A study of the sensitivity of an ocean model was made to examine the effect of introducing the sun altitude on ocean radiant heating. Given the diurnal-mean irradiance at the sea surface under the assumption that all sunlight is direct rays with a diurnally changing incident angle (case SA), the vertical change in the diurnal-mean penetration and absorption amount of the sun light under the sea surface was estimated and compared to the case with constant intensity and vertically downward radiation (case CTL). It was theoretically predicted that introducing the solar angle would make the effective attenuation depth for the diurnal-mean penetrative radiation shallower than that for the downward instantaneous radiation and cause the locus of radiation absorption to shift upward, i.e., the amount of radiation absorption would increase in the upper layer and decrease in the lower layer, with a large contrast for low solar angles. Model results showed that the annual-mean SST increased in most of the model domain as predicted, and the annual-mean mixed layer depth (MLD) decreased. In some regions, however, indirect effects of the change in the vertical distribution of absorption appeared through ocean dynamics.
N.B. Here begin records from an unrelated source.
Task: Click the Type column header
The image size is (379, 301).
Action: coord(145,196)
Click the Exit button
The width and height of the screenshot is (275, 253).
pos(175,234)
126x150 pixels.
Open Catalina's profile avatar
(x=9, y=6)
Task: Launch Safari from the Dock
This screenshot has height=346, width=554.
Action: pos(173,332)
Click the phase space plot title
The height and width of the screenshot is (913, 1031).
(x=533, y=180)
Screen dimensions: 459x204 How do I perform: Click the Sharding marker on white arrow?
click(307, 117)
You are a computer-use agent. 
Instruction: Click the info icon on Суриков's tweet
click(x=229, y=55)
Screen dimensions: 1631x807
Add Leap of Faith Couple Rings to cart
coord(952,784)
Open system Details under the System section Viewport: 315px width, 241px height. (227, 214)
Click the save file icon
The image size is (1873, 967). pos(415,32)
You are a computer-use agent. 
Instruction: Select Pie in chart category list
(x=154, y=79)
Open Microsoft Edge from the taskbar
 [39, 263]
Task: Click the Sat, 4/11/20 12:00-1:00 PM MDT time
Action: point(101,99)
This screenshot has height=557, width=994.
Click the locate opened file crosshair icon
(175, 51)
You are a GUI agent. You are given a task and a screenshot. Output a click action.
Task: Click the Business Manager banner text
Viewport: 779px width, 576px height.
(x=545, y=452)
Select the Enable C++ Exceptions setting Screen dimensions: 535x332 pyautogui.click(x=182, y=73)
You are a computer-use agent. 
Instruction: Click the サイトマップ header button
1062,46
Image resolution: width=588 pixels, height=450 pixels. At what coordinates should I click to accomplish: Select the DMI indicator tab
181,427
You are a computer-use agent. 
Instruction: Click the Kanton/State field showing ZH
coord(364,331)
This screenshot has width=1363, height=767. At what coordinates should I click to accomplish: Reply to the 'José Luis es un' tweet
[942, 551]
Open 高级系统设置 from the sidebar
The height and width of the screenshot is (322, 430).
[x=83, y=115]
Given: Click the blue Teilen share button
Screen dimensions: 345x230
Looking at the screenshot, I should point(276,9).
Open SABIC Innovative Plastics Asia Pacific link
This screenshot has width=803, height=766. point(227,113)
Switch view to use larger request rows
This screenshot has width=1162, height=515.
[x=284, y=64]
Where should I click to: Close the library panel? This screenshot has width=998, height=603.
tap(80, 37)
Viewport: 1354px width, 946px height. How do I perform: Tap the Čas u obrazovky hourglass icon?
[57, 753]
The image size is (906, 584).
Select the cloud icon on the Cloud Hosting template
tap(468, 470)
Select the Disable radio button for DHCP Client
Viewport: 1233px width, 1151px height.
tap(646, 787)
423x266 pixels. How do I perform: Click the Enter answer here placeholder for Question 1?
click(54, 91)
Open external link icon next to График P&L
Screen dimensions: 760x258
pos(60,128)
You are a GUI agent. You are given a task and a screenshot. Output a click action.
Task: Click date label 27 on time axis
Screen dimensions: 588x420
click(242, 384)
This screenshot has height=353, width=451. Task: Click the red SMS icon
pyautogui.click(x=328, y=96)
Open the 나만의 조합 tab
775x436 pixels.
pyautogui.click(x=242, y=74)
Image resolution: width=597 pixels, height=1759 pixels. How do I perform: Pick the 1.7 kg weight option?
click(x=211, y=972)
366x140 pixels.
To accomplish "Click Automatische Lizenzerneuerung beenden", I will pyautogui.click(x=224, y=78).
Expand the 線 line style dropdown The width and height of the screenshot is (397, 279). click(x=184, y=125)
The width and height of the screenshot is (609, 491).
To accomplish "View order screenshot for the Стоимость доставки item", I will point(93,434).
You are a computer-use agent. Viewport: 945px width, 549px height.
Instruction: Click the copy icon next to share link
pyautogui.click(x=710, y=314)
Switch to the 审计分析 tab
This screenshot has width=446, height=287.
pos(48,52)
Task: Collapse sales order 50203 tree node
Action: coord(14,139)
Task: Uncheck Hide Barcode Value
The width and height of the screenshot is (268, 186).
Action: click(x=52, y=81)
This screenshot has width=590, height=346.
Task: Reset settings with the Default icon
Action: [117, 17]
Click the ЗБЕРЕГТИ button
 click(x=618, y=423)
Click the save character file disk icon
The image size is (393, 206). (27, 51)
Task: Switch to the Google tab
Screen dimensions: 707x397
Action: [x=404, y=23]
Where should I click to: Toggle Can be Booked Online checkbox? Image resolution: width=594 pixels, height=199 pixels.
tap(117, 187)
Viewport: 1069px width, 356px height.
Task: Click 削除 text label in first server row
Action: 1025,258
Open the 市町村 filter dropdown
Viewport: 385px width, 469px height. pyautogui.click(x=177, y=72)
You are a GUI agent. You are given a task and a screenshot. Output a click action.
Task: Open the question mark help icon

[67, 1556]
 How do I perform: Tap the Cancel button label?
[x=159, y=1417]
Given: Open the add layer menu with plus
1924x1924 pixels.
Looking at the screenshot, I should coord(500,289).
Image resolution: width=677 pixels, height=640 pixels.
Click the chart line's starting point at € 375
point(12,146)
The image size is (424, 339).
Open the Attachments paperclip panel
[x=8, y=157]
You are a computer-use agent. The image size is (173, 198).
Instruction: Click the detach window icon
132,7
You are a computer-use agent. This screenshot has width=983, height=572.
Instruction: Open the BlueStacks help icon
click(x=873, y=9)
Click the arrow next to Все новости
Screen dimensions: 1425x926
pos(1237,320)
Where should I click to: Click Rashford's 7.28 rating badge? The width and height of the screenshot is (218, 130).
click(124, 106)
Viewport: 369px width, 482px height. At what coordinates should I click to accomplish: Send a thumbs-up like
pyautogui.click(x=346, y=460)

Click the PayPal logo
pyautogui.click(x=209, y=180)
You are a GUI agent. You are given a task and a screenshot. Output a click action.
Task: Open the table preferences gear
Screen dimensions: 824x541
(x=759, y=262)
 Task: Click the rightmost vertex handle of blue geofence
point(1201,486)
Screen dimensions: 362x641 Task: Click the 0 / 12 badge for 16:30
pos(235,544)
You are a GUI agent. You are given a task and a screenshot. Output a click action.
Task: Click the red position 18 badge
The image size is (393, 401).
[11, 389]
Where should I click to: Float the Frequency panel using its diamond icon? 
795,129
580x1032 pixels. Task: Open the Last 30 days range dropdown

One example is a deep positive temperature anomaly in the northern North Pacific by large-scale advection, and another is a change in the equatorial current system in the equatorial Pacific. In the latter region, increased temperature stratification made the meridional temperature gradient sharper, resulting in the intensification of the Equatorial Undercurrent, of the South Equatorial Current, and of equatorial upwelling, with decreased SST in the eastern equatorial Pacific. The same dynamics works as the case in which biological processes affect the solar radiation. In the monthly mean fields, the SST anomaly is positive in the summer hemisphere but negative in the winter hemisphere. Strong atmospheric cooling in winter increases MLD and leads to SST affected by the temperature of the deep layer, which is cooler in SA than in CTL. This is also the reason why the annual-mean heat content above 100 m is lower in SA.